*** Given data Section Begins ***

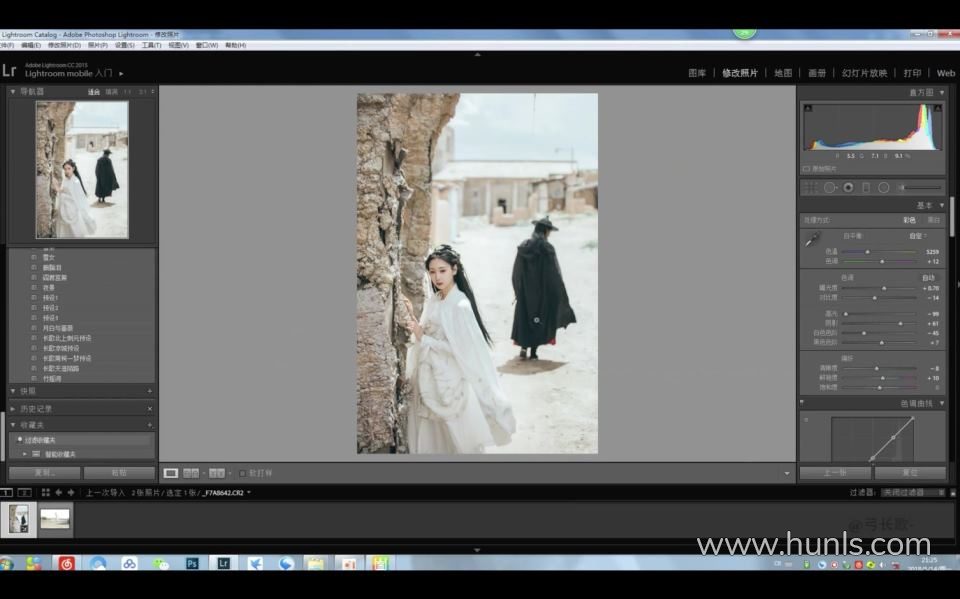Select the Spot Removal tool

click(830, 187)
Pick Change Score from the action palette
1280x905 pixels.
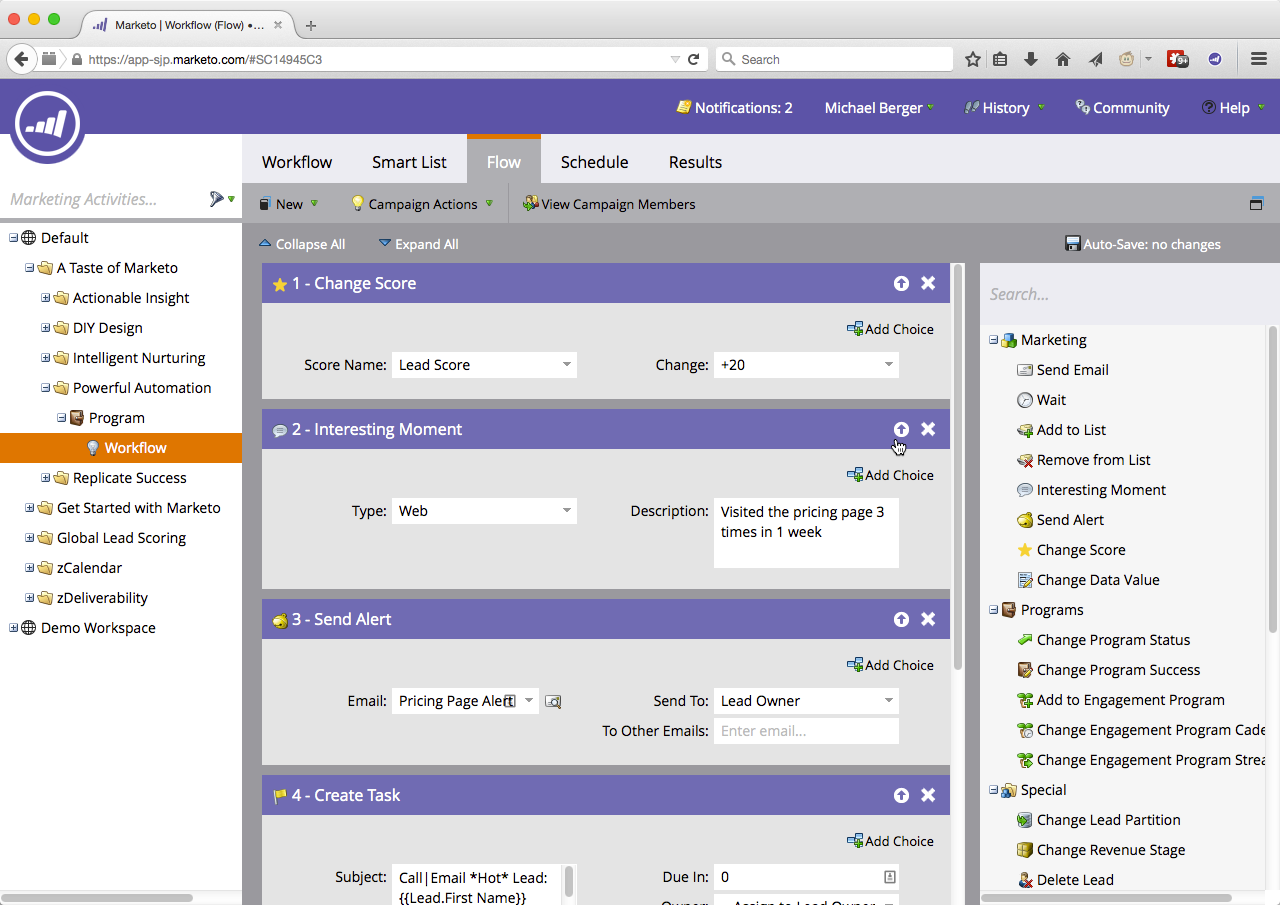click(x=1082, y=549)
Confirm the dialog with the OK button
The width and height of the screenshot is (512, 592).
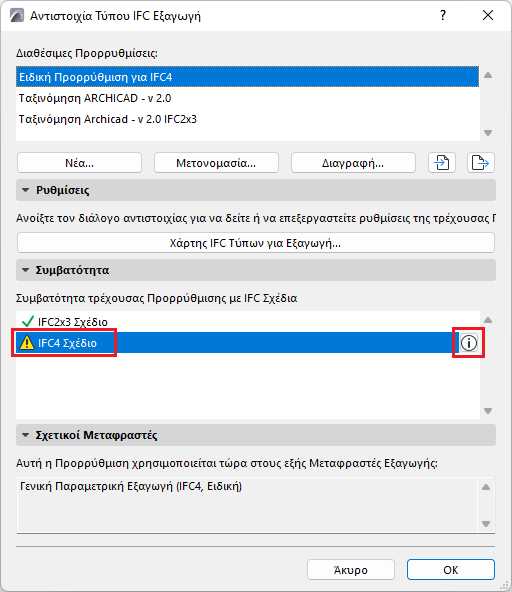(x=451, y=569)
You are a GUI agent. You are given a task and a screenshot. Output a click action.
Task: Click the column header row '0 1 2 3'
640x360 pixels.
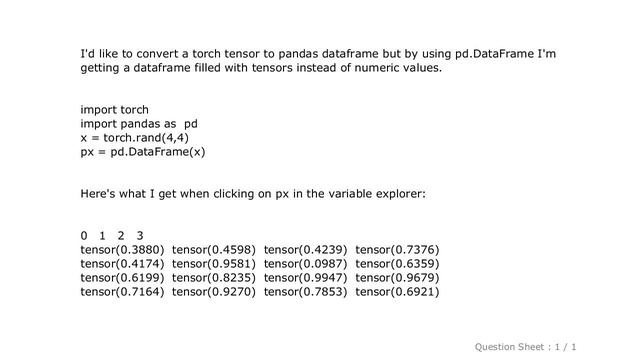pos(112,236)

*** Given data Section Ends ***

▶ _What to work on_
Write out exactly the lines that run from the one containing "Pick Change Score from the action palette" to the last line of the entries above, both ends kept, pictures left out.

▶ _Output of the exercise_
Pick Change Score from the action palette
1280x905 pixels.
click(x=1082, y=549)
Confirm the dialog with the OK button
The width and height of the screenshot is (512, 592).
(x=451, y=569)
You are a GUI agent. You are given a task and a screenshot. Output a click action.
Task: Click the column header row '0 1 2 3'
640x360 pixels.
pos(112,236)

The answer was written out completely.